Trotzdem führen immer mehr Gemeinden das sogenannte Stiefelgeld ein. Zuletzt die Gemeinde Süderholz bei Grimmen: Dort bekommt seit 1. Januar 2013 jedes Mitglied der Feuerwehr pro Einsatz 7,50 Euro.
In Greifswald sind es fünf Euro, in Wolgast drei. In Sassnitz auf Rügen können die aktiven Mitglieder der Feuerwehr sich seit 2010 sogar generell über 20 Euro im Monat freuen – wenn sie die nötigen Qualifikationen vorweisen und die Lehrgänge besuchen.

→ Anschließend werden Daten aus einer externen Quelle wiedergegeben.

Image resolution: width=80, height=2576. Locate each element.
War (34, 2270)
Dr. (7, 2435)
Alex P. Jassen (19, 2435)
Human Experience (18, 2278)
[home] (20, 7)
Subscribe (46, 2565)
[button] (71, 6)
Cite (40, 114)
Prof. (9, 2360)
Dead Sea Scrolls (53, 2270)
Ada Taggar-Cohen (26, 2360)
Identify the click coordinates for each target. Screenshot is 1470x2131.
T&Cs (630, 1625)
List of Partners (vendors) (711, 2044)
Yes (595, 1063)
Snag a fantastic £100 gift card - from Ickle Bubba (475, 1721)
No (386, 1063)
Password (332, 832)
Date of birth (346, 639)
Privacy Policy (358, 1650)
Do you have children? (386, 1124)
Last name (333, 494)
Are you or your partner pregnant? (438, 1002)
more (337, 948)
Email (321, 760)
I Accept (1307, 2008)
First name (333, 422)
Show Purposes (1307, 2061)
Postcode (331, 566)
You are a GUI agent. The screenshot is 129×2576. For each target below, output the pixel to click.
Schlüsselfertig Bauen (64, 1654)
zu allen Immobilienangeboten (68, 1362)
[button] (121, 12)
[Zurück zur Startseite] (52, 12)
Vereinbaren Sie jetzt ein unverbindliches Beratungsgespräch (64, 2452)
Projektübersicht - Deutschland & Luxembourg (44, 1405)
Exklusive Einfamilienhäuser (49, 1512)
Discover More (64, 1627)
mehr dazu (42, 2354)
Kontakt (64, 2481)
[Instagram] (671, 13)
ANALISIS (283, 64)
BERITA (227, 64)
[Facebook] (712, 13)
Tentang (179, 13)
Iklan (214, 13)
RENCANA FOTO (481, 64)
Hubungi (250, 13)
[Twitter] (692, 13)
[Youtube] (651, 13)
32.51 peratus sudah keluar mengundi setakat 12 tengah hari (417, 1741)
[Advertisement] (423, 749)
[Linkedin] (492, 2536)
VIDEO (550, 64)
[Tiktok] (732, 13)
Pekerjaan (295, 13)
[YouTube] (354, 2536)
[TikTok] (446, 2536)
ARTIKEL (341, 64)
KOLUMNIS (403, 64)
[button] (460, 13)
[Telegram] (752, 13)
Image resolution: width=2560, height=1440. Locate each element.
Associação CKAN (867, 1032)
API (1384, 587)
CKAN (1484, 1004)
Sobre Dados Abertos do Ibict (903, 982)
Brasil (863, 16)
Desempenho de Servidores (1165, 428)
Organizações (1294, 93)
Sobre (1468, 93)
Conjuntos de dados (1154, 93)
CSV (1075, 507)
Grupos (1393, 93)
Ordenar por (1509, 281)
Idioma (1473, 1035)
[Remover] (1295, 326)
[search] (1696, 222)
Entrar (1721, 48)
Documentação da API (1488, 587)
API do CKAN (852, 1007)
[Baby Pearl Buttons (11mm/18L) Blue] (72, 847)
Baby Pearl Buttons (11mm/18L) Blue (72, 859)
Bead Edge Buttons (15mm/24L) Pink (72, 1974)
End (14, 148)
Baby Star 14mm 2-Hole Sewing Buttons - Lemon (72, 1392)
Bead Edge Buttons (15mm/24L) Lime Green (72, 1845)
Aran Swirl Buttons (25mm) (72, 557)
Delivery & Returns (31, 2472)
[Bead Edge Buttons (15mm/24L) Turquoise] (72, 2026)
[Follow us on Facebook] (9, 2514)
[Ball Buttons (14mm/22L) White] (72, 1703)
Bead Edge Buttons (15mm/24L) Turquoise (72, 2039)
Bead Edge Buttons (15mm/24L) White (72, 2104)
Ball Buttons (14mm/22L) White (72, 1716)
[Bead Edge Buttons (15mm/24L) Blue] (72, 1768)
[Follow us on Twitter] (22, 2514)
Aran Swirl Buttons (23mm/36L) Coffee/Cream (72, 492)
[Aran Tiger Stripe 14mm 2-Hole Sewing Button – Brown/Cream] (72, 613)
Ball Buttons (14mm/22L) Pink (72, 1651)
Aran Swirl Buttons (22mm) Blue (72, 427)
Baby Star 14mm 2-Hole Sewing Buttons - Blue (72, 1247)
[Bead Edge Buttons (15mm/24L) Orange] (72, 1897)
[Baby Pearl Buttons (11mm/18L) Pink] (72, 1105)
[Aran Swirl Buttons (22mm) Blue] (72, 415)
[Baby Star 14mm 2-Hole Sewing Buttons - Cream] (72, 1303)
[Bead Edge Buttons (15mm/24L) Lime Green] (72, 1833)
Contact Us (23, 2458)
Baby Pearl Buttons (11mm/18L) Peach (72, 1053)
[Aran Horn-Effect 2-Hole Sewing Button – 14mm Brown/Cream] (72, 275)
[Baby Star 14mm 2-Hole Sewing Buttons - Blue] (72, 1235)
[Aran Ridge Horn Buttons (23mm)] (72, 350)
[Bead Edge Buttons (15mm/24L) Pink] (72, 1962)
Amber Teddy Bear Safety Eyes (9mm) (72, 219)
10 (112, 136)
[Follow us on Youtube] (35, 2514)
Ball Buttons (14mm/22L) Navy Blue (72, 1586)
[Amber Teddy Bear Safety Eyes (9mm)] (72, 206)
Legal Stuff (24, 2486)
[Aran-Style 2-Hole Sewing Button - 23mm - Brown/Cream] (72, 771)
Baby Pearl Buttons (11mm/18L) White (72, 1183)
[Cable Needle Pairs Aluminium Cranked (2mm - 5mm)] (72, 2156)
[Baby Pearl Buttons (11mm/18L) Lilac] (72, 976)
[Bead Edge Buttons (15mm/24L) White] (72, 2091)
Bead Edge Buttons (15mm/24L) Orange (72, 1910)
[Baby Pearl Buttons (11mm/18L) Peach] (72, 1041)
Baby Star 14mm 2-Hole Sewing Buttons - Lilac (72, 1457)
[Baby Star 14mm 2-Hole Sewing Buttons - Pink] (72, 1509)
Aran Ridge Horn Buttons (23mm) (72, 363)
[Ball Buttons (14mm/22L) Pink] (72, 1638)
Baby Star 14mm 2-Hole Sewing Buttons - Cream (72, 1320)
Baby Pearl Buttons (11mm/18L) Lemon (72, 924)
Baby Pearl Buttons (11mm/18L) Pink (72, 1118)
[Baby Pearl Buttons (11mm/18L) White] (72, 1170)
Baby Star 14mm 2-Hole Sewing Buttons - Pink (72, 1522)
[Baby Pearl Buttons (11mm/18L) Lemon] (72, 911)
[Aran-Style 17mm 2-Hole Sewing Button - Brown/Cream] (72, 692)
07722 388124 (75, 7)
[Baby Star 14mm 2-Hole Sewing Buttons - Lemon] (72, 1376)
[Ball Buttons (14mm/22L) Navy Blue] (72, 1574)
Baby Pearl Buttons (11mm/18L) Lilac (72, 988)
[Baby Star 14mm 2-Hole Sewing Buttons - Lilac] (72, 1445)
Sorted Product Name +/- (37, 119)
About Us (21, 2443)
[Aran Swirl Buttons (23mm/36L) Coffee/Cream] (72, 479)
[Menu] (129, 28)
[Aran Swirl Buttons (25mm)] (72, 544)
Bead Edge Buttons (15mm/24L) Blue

Doch in vielen Gemeinden sorgte der Vorschlag einer pauschalen Entschädigung auch für hitzige Diskussionen – selbst unter den Feuerwehrleuten. „Ich persönlich halte gar nichts davon“, erklärt Heino Kalkschies, Vorsitzender des Landesfeuerwehrverbandes. Er befürchtet Missgunst und neue Bürokratie. Außerdem sei es eine „freiwillige, ehrenamtliche und unbezahlte Tätigkeit“.
Anmerkung von Fireworld.at: In Österreich sind derartige Gepflogenheiten nicht bekannt und freiwillige Feuerwehrleute auch wirklich freiwillig aktiv.